HTMi Switzerland
- Motto: Come as a Student, Become a Manager
- Type: Private
- Established: 1999
- Affiliations: University of Ulster Edinburgh Napier University
- President: Ian R. J. Larmour
- Academic staff: 20
- Administrative staff: 11
- Students: 375
- Undergraduates: 320
- Postgraduates: 55
- Location: Sörenberg in UNESCO Entlebuch Biosphere, Switzerland 46°49′23″N 8°01′59″E﻿ / ﻿46.823°N 8.033°E
- Colors: Red, blue, white
- Website: www.htmi.ch

= HTMi =

Private educational institute in Sörenberg, Switzerland

HTMi, Hotel and Tourism Management Institute Switzerland is a private educational institute, that offers undergraduate and postgraduate academic degrees. The Institute provides hospitality management development courses and has its campus in Sörenberg, Switzerland. Each semester the institute has approximately 200 students from more than 35 nationalities, of which a similar number of additional students will be concurrently undertaking work placements. The institute is organised into six centres:
- The School of International Hotel and Tourism Management
- The Centre for Career Management
- The International Hospitality Research Centre Switzerland
- The Centre for Culinary Management
- The Centre for Events Management Training
- The Student Service Centre

The school has two main buildings in Sörenberg which provide classrooms, training restaurants, accommodation and offices. These are Hotel Campus Mariental and Hotel Campus Panorama.

==History==
HTMi was established as a private hotel school in late 1990 in the UK where it began with a few students and moved from Scotland to Bournemouth. In 1999, it was decided that the school could not compete in the UK against the big Swiss hotel schools. In 1999, the management team planned a relocation strategy. Robert Larmour launched HTMi in Sörenberg, Switzerland. HTMi started with 16 students from two nationalities; now it has approximately 420 students in Switzerland from 35 nationalities.

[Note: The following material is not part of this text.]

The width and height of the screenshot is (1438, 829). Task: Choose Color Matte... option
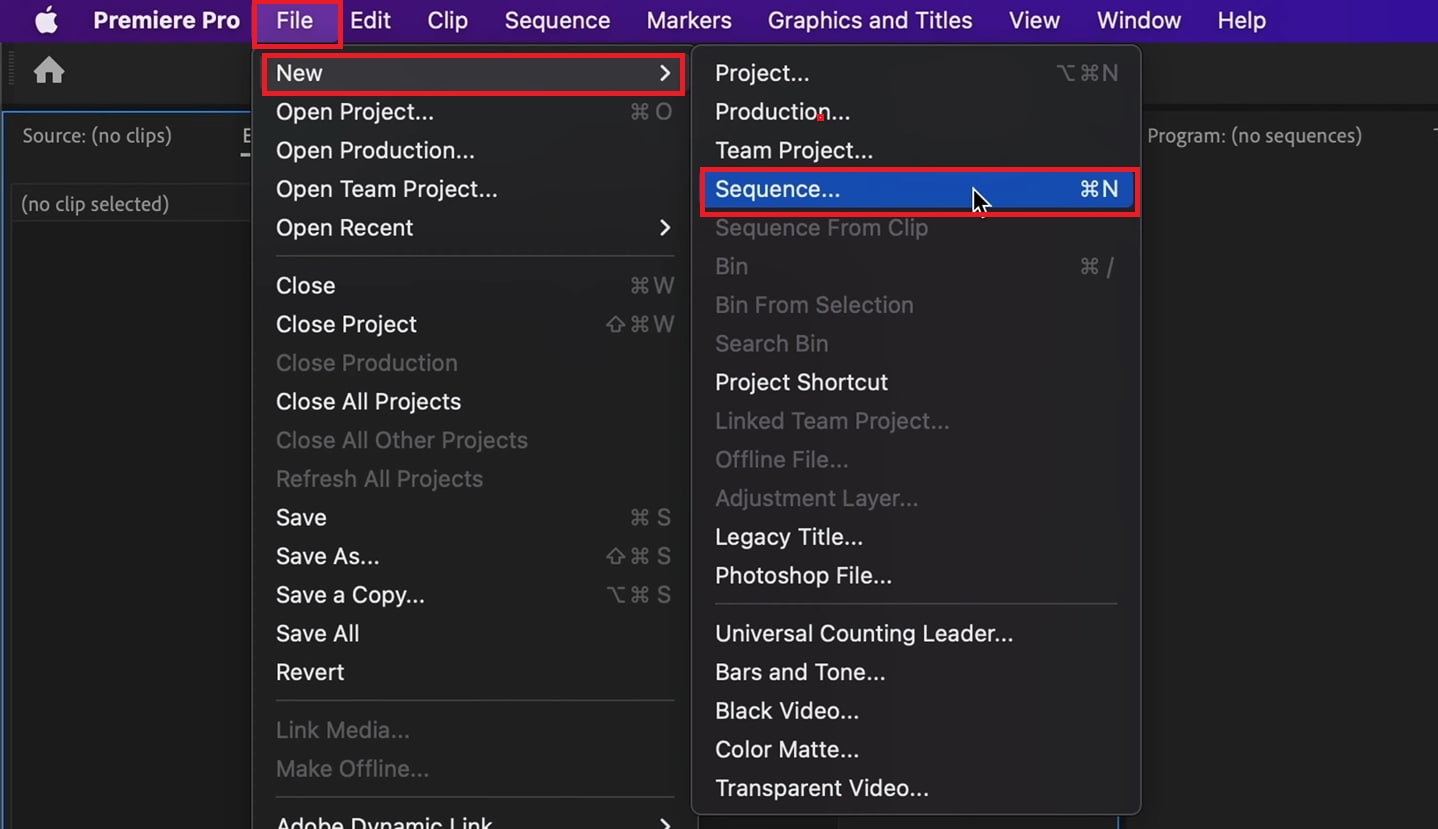pos(787,749)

The Institute enhanced its range of qualifications offered with the introduction of a BA degree from the University of Ulster, in 2004. This program ran until 2007, when it was replaced with BSc (Hons) International Hotel and Tourism Management, also validated and awarded by the University of Ulster. HTMi added a Masters level qualification to its portfolio in 2006 with the introduction of the MBA Hospitality, awarded by Queen Margaret University, Edinburgh. This was replaced in 2012 by the Master of Science in International Hospitality and Tourism Management, validated and awarded by Edinburgh Napier University.

==Courses and programmes==
The educational institute offers a number of courses, all taught in English, as follows:

- Certificate in International Hotel and Tourism Operations
- Diploma in International Hotel and Tourism Management
- Higher Diploma in International Hotel and Tourism Management
- Diploma in Training for Trainers in Hotel Management - Specialisation Course
- BSc (Hons) International Hotel and Tourism Management (awarded by University of Ulster)
- Advanced Diploma / PgD in European Baking and Pastry Arts - Specialisation Course
- Postgraduate Diploma in International Hotel and Tourism Management
- Postgraduate Diploma in Events Management
- MA Hotel Business Management and MA Postgraduate Diploma in Hotel Business Management (Double Award)
- MBA in Hospitality Management and MBA Postgraduate Diploma in Hospitality Management (Double Award)
- Master's Dissertation Course
- Joint Degree: MSc International Hospitality and Tourism Management (awarded by Edinburgh Napier University) & MBA in Hospitality Management and MBA Postgraduate Diploma in Hospitality Management (awarded by HTMi) (Triple Award)
- Executive MBA in Hotel Management, includes Exec. MBA Postgraduate Certificate in Hotel Management, Exec. MBA Postgraduate Diploma in Hotel Management (Triple Award)

==Research conference==
The International Hospitality Research Centre Switzerland', based at HTMi, organises the International Hospitality & Tourism Research Conference Switzerland - IHTRCS, twice per year at HTMi in Sörenberg and in Luzern. Papers are presented by students and staff on contemporary issues in hospitality and tourism.

==Recognition==
The external quality control of the courses offered at HTMi, is exercised through Swiss, UK and International bodies. For example, in Switzerland this is carried out by the EDUQUA certification. In the UK, The Institute of Hospitality - IOH, formerly known as the HCIMA, requires a quinquennial resubmission of all the Degree and Sub-degree courses. This is subject to a panel-based review by specialists in the field. In addition, the British Accreditation Council also conducts a quinquennial review of the schools provision, via an onsite inspection. HTMi is, however, not accredited within Switzerland.